California projects to use storm water to recharge aquifers, USA

Sentinel-1 CSAR IW acquired on 21 October 2022 at 14:00:23 UTC
Sentinel-2 MSI acquired on 23 October 2022 at 18:44:29 UTC
Sentinel-1 CSAR IW acquired on 02 November 2022 at 14:00:23 UTC
Sentinel-1 CSAR IW acquired on 14 November 2022 at 14:00:23 UTC
Author(s): Sentinel Vision team, VisioTerra, France -
Keyword(s): Land, climate change, drought, irrigation, agriculture, infrastructure, cyclone, hurricane, drainage, hydrology, flood, risk prevention, Unites States
Fig. 1 - S1 (21.10.2022->14.11.2022) - California Central Valley, the breadbasket of the United States, is vulnerable to both drought and floods.
A number of Californian residents ran out of potable water during the state's last big drought, which lasted from 2012 through 2016. The Californian irrigation system relied on damming and diverting rivers, and flooding canyons, damaging their ecosystems. Some areas have become too dry to farm some years and dangerously flooded in others.
Fig. 2 - S2 (23.10.2022) - In the case of the Huron pond, it will be located on fallowed farmland.

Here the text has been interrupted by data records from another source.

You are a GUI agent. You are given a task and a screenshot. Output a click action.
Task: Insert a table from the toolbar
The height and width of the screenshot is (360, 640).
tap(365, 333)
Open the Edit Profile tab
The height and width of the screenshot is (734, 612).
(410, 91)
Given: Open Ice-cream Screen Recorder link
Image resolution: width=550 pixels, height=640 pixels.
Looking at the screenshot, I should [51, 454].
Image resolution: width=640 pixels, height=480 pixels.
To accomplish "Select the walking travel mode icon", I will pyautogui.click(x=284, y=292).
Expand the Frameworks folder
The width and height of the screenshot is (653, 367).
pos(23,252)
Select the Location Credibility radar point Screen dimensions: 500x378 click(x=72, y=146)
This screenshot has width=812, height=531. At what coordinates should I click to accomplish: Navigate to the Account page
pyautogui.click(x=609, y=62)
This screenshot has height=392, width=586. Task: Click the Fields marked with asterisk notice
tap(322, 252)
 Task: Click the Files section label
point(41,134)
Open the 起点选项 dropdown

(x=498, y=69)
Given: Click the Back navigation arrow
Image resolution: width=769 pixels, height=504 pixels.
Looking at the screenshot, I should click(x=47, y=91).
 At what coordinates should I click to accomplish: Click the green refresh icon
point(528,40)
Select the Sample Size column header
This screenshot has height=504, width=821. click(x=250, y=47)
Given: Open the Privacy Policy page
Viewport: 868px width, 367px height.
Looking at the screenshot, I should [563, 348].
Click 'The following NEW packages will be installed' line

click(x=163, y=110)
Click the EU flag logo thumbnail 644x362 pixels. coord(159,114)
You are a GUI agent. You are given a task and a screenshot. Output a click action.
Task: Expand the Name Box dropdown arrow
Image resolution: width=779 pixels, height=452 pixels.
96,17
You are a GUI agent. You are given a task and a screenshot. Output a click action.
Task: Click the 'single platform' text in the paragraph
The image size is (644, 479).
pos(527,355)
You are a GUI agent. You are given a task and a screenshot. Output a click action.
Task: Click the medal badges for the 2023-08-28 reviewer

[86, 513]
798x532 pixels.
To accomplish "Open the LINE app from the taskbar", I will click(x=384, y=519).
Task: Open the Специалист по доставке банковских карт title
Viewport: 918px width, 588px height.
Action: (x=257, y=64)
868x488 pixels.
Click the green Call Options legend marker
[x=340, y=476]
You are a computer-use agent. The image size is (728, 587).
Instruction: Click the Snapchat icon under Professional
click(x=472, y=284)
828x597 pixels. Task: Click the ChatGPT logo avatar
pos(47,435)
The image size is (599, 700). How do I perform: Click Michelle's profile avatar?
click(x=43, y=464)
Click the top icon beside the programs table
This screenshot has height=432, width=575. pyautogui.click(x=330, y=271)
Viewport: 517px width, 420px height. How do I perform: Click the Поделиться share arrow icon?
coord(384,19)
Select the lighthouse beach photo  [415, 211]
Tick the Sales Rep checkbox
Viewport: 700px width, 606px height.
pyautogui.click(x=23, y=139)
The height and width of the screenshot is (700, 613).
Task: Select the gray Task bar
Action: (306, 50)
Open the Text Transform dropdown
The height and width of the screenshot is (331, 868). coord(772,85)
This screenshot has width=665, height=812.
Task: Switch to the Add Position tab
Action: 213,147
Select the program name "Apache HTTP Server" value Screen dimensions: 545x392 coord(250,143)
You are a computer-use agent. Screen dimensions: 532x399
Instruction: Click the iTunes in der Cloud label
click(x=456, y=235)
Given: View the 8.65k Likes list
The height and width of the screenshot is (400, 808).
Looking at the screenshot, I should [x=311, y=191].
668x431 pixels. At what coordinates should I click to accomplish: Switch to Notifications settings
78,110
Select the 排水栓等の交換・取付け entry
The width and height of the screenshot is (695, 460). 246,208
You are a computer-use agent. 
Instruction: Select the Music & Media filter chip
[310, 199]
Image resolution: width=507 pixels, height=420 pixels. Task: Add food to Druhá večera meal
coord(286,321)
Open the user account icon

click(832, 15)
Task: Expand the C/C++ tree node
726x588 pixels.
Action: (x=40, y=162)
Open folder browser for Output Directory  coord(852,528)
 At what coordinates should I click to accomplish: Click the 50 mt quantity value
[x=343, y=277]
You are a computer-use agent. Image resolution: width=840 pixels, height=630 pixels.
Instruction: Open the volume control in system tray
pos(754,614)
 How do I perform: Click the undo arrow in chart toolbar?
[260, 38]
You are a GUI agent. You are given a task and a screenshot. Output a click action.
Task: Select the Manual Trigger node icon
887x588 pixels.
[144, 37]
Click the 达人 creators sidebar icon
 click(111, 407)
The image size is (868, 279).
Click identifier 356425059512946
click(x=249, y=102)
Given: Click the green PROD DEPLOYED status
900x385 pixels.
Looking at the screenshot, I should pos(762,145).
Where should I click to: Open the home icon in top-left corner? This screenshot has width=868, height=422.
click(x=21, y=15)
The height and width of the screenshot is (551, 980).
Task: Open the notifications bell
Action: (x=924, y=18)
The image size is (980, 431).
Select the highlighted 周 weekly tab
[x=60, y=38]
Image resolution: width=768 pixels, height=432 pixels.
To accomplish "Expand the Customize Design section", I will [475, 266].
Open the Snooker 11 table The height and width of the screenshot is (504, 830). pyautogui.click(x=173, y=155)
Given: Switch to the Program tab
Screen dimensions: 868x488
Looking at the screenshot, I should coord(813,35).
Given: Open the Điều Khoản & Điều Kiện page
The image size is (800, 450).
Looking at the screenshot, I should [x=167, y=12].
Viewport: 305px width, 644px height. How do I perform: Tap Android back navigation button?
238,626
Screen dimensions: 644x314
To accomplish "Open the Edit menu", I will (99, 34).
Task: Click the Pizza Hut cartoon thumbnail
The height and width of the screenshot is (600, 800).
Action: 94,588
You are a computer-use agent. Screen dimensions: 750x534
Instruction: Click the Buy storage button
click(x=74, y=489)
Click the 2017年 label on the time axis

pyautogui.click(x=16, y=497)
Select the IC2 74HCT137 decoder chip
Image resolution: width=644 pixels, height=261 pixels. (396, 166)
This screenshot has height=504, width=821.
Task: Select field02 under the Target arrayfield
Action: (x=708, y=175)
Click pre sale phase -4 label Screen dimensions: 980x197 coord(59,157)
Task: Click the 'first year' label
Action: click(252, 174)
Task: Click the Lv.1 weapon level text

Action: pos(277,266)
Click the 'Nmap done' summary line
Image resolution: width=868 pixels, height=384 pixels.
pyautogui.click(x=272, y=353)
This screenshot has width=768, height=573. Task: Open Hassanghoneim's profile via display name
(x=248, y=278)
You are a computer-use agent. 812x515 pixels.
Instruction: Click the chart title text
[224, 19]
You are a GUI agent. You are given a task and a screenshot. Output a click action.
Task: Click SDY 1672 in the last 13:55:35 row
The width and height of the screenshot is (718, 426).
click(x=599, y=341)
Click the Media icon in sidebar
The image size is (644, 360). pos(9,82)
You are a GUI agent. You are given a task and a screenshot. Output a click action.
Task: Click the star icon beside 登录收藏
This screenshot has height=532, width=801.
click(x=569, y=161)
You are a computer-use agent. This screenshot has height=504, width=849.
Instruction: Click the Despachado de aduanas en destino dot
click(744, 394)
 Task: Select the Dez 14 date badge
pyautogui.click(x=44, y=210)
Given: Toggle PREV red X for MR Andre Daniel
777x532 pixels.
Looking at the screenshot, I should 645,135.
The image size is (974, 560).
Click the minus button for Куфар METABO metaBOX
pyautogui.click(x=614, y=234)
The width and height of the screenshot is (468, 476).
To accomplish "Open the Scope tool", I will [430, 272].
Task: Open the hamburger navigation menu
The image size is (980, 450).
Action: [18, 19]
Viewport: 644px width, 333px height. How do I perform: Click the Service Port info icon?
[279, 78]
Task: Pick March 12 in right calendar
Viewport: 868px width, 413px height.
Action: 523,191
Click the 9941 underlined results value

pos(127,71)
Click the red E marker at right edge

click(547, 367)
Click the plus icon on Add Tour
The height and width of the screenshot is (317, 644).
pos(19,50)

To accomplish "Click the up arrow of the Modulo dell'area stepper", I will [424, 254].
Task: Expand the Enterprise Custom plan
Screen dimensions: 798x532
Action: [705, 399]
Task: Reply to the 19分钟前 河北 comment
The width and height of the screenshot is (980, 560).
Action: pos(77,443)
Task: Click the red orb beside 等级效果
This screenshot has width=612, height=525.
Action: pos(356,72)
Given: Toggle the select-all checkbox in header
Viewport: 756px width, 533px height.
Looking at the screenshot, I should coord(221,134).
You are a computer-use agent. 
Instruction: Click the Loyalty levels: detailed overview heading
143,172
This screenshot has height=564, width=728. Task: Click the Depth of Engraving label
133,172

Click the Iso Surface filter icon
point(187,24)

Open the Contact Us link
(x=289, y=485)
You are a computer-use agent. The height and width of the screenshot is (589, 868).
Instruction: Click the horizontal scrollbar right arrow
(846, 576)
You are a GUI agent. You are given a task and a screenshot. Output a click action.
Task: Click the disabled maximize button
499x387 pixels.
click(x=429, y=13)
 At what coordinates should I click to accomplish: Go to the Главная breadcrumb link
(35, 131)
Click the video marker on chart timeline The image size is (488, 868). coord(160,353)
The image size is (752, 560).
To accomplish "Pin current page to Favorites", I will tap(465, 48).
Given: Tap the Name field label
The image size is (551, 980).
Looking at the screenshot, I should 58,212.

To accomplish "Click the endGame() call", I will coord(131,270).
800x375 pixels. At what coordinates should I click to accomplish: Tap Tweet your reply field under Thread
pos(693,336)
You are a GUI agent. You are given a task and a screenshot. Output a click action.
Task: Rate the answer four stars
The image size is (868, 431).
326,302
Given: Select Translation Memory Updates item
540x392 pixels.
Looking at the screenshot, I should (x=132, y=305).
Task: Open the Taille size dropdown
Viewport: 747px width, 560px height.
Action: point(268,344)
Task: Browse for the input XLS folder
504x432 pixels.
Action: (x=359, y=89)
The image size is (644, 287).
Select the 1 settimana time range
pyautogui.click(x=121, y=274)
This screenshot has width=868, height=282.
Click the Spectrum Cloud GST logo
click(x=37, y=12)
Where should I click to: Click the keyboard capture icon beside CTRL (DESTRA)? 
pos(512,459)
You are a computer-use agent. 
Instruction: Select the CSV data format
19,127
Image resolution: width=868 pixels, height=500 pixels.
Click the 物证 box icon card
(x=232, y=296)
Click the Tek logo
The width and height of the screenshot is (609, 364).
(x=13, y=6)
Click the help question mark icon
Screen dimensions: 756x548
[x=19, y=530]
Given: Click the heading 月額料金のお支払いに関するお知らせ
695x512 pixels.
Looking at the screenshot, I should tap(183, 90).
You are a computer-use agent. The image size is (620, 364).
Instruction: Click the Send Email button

About 340 recharge systems have been proposed by water agencies in California. They will turn unused fields into large ponds to hold water so that it can percolate into the porous rock and earth below, creating or restoring an aquifer rather than rushing to the sea. Recharge systems will help to guide water underground to store it for residents as well as agriculture. Capturing runoff will also help protect the city from catastrophic floods and make water more affordable.